Mme M. et M. B. ont relevé appel de cette ordonnance.
Leur déclaration d'appel désigne comme partie intimée M. V., sans mention de sa qualité de président de la société VILLETTES PLASTIQUES.
Saisi par M. V. de conclusions d'incident tendant à ce que cet appel soit déclaré irrecevable pour avoir été interjeté à son encontre à titre personnel, le conseiller de la mise en état a, par ordonnance du 4 février 2016, déclaré, au visa des articles 547 et 117 du code de procédure civile , Mme M. et M. B. irrecevables en leur appel.
Cette ordonnance lui ayant été déférée, la cour l'a, par un arrêt rendu le 4 mai 2016, infirmée et a déclaré l'appel recevable.
Aux termes de leurs dernières écritures notifiées le 10 mai 2016 au moyen du RPVA, Mme Aurore M. et M. Hubert B., demandent à la cour, au visa des articles 11, 142 et 145 du code de procédure civile et L. 227-10 du code de commerce de réformer l'ordonnance critiquée et de :
- ordonner à M. Olivier V., en sa qualité de président de la société VILLETTES PLASTIQUES, la communication, sous astreinte de 200 euros par jour de retard commençant à courir huit jours après la signification de l'arrêt à intervenir :
* du rapport spécial du commissaire aux comptes sur les conventions réglementées de l'exercice clos le 31 mars 2011 de la société VILLETTES PLASTIQUES,
* du rapport spécial du commissaire aux comptes sur les conventions réglementées de l'exercice clos le 31 mars 2010 de la société VILLETTES PLASTIQUES,
* du rapport spécial du commissaire aux comptes sur les conventions réglementées de l'exercice clos le 31 mars 2009 de la société VILLETTES PLASTIQUES,
* du rapport spécial du commissaire aux comptes sur les conventions réglementées de l'exercice clos le 31 mars 2008 de la société VILLETTES PLASTIQUES,
- condamner M. V. aux dépens et à leur payer une somme de 2 500 euros au titre de leurs frais de procès.
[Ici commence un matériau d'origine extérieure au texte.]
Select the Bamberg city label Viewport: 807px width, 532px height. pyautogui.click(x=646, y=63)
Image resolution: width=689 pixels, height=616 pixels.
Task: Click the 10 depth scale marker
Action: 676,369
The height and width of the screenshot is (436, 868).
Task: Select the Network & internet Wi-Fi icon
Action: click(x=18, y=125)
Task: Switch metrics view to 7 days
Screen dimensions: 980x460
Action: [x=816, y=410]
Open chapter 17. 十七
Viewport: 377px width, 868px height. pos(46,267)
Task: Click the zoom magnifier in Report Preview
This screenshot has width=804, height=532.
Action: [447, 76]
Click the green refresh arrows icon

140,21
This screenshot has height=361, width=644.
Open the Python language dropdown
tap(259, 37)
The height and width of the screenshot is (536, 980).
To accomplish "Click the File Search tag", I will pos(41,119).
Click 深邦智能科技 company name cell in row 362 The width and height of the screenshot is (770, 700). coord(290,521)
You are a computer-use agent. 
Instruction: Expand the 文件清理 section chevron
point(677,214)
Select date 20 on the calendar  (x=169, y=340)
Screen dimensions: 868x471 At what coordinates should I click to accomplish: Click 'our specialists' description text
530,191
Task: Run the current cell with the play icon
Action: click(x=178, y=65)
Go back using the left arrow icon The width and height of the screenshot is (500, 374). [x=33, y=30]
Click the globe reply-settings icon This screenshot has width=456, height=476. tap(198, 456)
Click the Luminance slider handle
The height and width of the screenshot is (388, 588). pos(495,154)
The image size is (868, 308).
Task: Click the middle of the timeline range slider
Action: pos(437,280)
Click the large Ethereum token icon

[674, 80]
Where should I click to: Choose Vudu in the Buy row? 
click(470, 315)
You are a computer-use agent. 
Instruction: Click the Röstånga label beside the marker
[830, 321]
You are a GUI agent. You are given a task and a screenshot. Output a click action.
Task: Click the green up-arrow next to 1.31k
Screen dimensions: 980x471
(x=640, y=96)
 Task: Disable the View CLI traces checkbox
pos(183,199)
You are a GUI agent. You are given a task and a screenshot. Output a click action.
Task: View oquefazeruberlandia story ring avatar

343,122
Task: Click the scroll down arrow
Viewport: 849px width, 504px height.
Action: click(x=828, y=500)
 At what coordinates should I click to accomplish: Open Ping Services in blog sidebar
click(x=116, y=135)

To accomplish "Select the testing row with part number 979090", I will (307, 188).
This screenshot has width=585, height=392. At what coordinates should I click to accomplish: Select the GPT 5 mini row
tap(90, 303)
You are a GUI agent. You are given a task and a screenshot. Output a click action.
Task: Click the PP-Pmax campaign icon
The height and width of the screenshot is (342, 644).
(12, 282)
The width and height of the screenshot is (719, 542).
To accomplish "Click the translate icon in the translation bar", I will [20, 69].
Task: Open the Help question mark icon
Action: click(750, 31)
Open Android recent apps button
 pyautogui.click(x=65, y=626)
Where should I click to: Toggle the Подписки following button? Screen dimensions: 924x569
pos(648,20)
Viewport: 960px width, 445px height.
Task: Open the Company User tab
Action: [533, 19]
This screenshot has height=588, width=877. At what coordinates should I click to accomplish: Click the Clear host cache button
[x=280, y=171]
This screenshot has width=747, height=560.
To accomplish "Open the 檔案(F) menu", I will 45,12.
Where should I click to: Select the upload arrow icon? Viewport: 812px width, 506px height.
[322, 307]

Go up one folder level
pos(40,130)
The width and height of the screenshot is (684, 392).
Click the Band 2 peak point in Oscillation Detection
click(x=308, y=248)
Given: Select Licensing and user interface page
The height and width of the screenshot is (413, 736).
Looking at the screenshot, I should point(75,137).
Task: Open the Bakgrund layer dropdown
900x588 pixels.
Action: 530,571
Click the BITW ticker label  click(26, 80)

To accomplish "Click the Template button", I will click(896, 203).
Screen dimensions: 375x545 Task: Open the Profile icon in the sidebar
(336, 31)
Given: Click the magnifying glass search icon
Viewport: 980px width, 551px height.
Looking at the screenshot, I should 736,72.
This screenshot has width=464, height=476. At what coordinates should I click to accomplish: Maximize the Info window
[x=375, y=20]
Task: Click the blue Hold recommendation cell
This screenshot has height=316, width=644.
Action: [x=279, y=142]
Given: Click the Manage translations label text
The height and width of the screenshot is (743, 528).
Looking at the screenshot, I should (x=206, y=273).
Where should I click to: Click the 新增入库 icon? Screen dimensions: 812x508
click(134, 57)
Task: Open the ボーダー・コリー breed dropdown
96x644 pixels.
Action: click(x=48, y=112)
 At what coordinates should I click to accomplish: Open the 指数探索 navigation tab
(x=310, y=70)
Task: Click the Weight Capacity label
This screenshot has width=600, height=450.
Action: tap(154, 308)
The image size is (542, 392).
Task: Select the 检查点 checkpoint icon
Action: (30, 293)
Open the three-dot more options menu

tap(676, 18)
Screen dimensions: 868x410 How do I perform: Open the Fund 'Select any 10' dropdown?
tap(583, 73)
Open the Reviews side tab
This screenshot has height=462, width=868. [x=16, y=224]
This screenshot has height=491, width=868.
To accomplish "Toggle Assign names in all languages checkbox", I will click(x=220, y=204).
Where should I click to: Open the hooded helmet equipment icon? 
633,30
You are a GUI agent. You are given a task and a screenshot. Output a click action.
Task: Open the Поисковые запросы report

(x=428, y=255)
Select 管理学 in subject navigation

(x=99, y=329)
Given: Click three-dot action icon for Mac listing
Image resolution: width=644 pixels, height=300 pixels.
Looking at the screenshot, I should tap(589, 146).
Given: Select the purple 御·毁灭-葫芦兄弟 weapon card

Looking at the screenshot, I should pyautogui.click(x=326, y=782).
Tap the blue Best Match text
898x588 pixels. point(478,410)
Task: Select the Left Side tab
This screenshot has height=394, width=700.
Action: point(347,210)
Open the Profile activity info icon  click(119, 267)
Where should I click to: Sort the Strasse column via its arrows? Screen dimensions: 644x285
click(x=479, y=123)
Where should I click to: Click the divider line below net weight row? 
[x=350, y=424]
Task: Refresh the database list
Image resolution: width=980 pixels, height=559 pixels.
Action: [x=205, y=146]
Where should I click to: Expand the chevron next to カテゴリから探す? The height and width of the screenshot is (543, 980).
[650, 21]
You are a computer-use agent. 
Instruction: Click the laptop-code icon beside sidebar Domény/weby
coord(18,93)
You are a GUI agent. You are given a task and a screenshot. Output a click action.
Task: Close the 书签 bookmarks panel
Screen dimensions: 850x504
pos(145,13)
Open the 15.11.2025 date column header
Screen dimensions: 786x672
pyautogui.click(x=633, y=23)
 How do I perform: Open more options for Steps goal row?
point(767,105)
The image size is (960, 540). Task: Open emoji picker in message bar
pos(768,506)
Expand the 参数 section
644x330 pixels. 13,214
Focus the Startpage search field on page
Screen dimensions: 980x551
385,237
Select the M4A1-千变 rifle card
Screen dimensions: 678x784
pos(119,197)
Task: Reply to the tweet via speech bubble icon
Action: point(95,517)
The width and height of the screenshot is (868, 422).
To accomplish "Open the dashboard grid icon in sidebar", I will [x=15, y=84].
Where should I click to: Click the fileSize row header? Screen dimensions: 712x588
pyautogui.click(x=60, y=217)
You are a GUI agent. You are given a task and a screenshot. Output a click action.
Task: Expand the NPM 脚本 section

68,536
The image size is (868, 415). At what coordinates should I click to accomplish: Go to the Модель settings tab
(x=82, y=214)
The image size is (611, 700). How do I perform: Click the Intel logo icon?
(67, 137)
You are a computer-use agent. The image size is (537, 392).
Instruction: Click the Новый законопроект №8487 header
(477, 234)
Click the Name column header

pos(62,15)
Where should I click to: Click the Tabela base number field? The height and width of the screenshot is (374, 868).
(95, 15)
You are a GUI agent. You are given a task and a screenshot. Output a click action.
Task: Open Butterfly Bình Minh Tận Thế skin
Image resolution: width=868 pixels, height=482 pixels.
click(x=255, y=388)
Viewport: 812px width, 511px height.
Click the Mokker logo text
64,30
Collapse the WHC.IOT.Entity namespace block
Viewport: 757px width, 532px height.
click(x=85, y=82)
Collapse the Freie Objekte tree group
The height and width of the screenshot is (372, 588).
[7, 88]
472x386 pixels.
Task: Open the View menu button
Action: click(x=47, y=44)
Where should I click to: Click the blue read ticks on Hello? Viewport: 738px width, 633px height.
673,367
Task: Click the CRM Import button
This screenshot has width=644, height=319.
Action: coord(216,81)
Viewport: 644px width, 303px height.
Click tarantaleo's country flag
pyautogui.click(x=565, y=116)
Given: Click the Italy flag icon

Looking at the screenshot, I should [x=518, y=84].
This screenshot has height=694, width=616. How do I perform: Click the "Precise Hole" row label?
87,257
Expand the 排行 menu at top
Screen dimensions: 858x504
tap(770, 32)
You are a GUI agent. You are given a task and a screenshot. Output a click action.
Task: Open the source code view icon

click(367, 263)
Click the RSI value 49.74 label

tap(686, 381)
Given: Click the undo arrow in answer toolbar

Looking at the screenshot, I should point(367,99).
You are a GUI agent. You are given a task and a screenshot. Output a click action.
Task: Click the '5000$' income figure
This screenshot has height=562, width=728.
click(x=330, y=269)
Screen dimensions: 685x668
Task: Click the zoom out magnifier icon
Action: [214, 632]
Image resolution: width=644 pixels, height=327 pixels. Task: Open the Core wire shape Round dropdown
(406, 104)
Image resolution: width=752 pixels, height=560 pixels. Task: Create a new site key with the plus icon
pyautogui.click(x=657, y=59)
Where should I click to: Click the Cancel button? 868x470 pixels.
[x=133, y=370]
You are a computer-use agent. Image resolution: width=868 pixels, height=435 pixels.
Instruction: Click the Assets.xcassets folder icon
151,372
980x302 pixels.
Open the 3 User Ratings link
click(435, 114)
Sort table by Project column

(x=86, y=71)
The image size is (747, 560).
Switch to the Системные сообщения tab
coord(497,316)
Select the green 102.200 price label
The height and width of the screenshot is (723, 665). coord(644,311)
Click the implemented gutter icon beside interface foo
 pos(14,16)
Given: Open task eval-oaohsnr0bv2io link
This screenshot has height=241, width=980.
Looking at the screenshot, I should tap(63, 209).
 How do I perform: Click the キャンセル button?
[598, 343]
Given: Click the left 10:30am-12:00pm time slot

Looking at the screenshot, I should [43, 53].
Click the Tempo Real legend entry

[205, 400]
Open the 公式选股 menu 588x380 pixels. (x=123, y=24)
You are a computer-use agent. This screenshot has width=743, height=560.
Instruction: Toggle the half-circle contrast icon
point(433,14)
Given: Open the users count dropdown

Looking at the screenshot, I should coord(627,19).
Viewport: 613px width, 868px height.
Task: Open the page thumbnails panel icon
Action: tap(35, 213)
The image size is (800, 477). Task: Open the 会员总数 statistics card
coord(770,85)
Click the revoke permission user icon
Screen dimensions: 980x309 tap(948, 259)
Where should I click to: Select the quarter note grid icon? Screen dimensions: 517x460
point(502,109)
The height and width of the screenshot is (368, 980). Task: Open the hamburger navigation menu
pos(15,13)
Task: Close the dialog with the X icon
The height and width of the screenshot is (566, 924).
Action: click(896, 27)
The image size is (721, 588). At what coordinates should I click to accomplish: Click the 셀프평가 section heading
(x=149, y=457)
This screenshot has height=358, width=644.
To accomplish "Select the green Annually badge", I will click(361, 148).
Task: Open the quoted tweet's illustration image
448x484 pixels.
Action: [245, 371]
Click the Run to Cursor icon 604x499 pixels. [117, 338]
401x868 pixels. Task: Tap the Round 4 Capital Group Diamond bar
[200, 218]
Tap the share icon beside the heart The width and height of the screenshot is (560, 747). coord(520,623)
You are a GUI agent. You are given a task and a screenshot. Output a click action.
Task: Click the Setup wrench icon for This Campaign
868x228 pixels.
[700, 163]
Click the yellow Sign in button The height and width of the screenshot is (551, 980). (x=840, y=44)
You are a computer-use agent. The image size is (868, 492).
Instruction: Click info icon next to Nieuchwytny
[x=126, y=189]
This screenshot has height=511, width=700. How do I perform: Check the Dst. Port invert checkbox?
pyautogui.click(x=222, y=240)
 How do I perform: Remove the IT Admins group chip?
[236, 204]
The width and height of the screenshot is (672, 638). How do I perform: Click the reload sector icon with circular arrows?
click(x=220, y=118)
Ils exposent qu'il résulte de l'assemblée générale des associés du 22 septembre 2009 qu'un rapport du commissaire aux comptes a été établi sur les conventions réglementées visées par l'article L. 227-10 du code de commerce et qu'ils sont ainsi fondés à obtenir la communication des différents rapports spéciaux du commissaire aux comptes qui ne leur pas été assurée.
Aux termes de ses écritures notifiées le 24 décembre 2015 au moyen du RPVA, M. Olivier V. demande à la cour, au visa des articles 145 du code de procédure civile et L. 225-115, L. 225-117, L. 225-40, R. 225-83 et R. 225-88 du code de commerce de :
- retenir que les consorts M.-B. ne peuvent réclamer la communication du rapport spécial du commissaire aux comptes pour des exercices antérieurs au trois derniers exercices ;
- retenir que les consorts M.-B. ont eu une parfaite information et connaissance des rémunérations qui lui ont été allouées dans le cadre des procès-verbaux des assemblées générales des exercices 2008 à 2014 et qu'ils ne justifient pas de l'existence d'un motif légitime au sens de l'article 145 sus-visé ;
- confirmer l'ordonnance en toutes ses dispositions ;
- condamner solidairement les appelants aux entiers dépens de l'instance, dont distraction au bénéfice de Maître L., avocate et à lui payer, chacun, une indemnité de 2 500 euros au titre de l'article 700 du code de procédure civile.
Il expose qu'à la suite des demandes présentées par lettres recommandées du 22 septembre 2014, Mme M. et M. B. ont, en application des dispositions de l'article L. 225-117 du code de commerce, obtenu, par une lettre recommandée du 22 septembre 2014, la communication des documents portant sur les exercices clos les 31 mars 2012, 2013 et 2014.
Il soutient que les rapports spéciaux du commissaire aux comptes pour les exercices clos entre 2008 et 2011 ont été présentés et adoptés par les assemblées générales desdits exercices comptables et que, de surcroît, dans le but de clarifier la situation, la société a fait réaliser par son commissaire aux comptes un contrôle, qui a constaté, le 30 avril 2015, l'absence de facturation de prestations de services, par la société OVP à la société VILLETTES PLASTIQUES pour la période du 1er avril 2007 au 31 mars 2011, contrairement à ce que prétendent Mme M. et M. B..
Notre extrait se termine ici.